- _SOURCE DATA_
================
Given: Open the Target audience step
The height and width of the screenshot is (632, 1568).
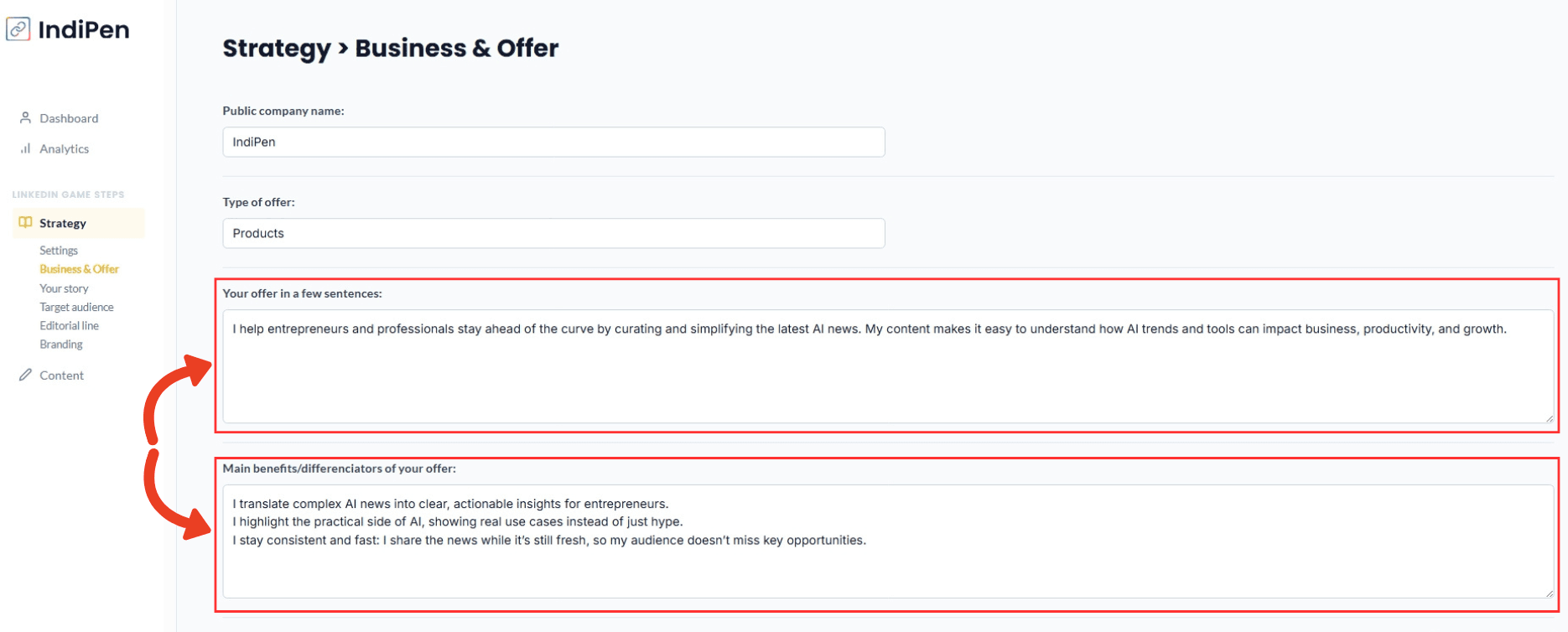Looking at the screenshot, I should coord(76,307).
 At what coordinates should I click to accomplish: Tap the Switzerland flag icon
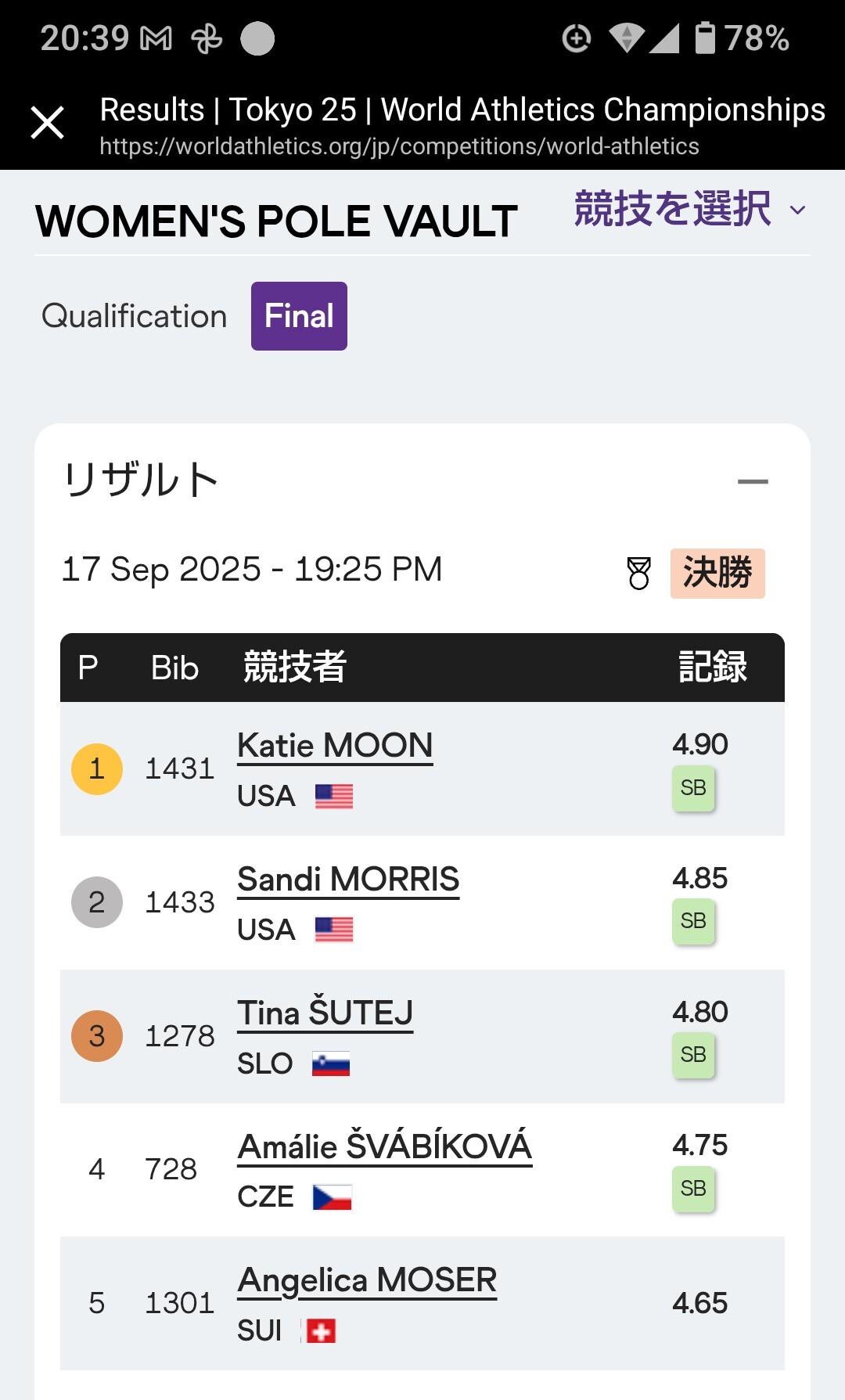pyautogui.click(x=321, y=1331)
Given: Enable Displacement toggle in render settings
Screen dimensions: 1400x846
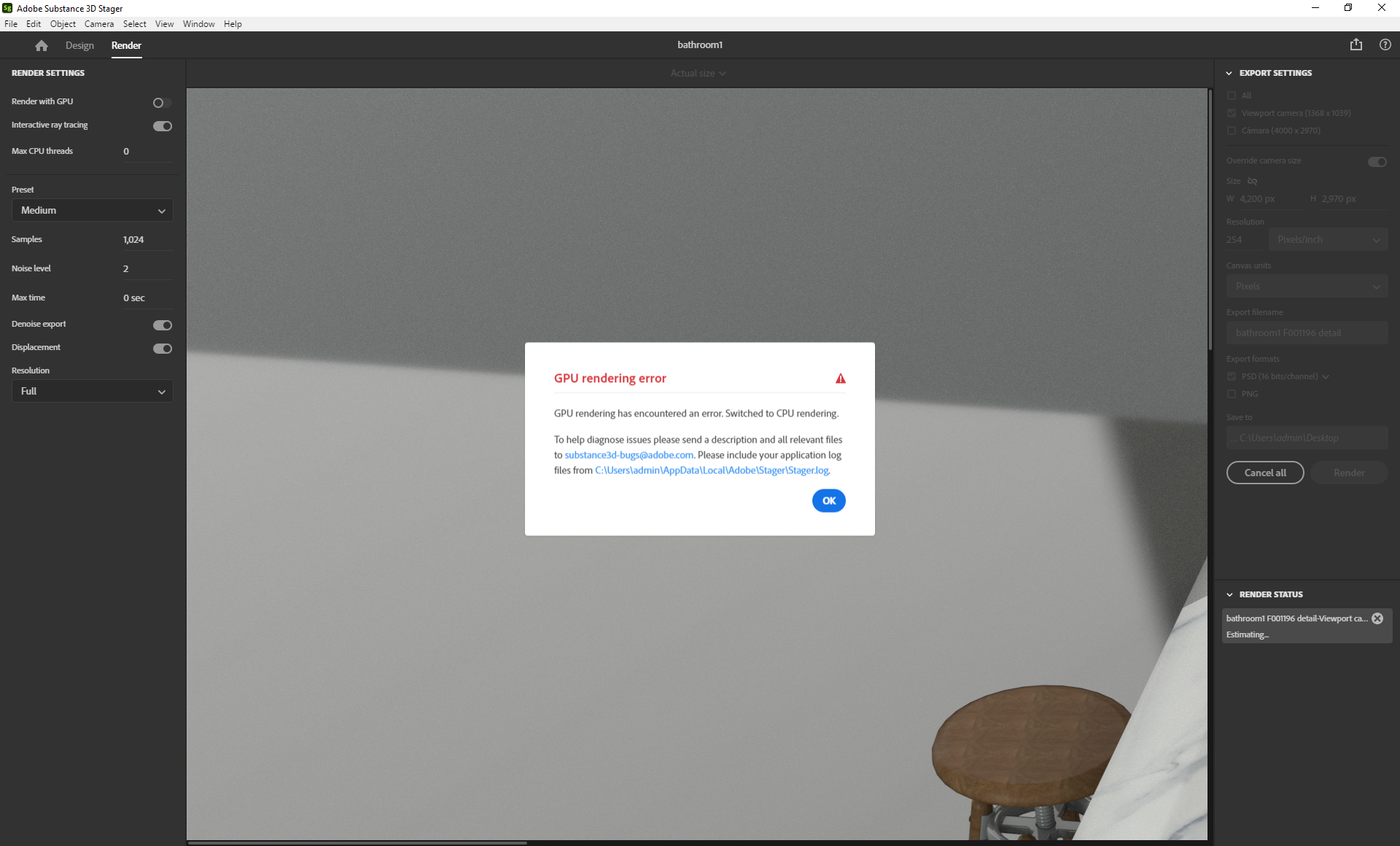Looking at the screenshot, I should (162, 346).
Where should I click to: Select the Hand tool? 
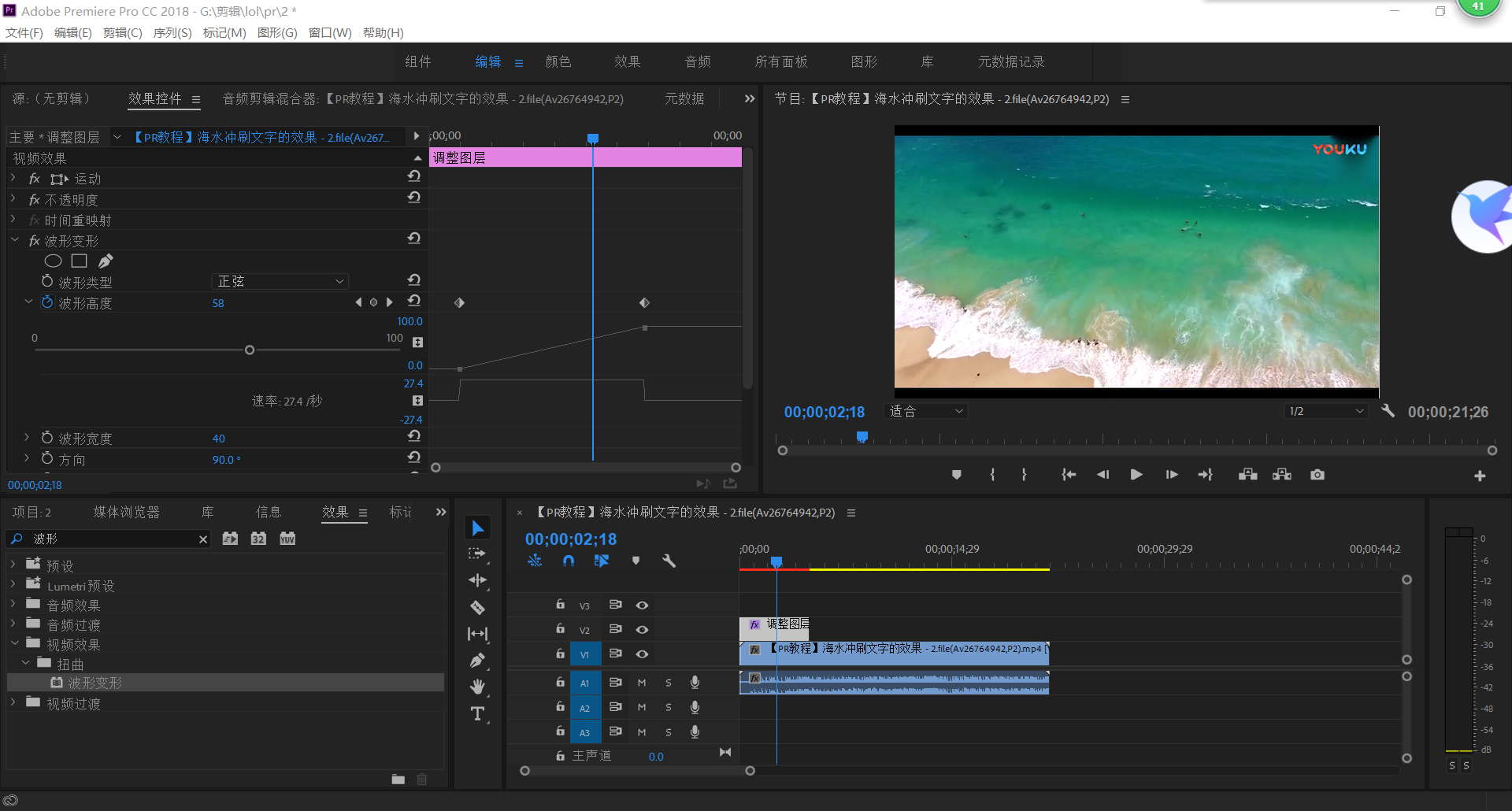[x=477, y=687]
================
- _EXERCISE_
An exact copy of the lines from the one with "Screen dimensions: 1400x846" through the end of the entries above, both included, is the whole answer. It contains no pictures.

- _WRITTEN RESPONSE_
Screen dimensions: 1400x846
Looking at the screenshot, I should (162, 346).
Where should I click to: Select the Hand tool? 
[x=477, y=687]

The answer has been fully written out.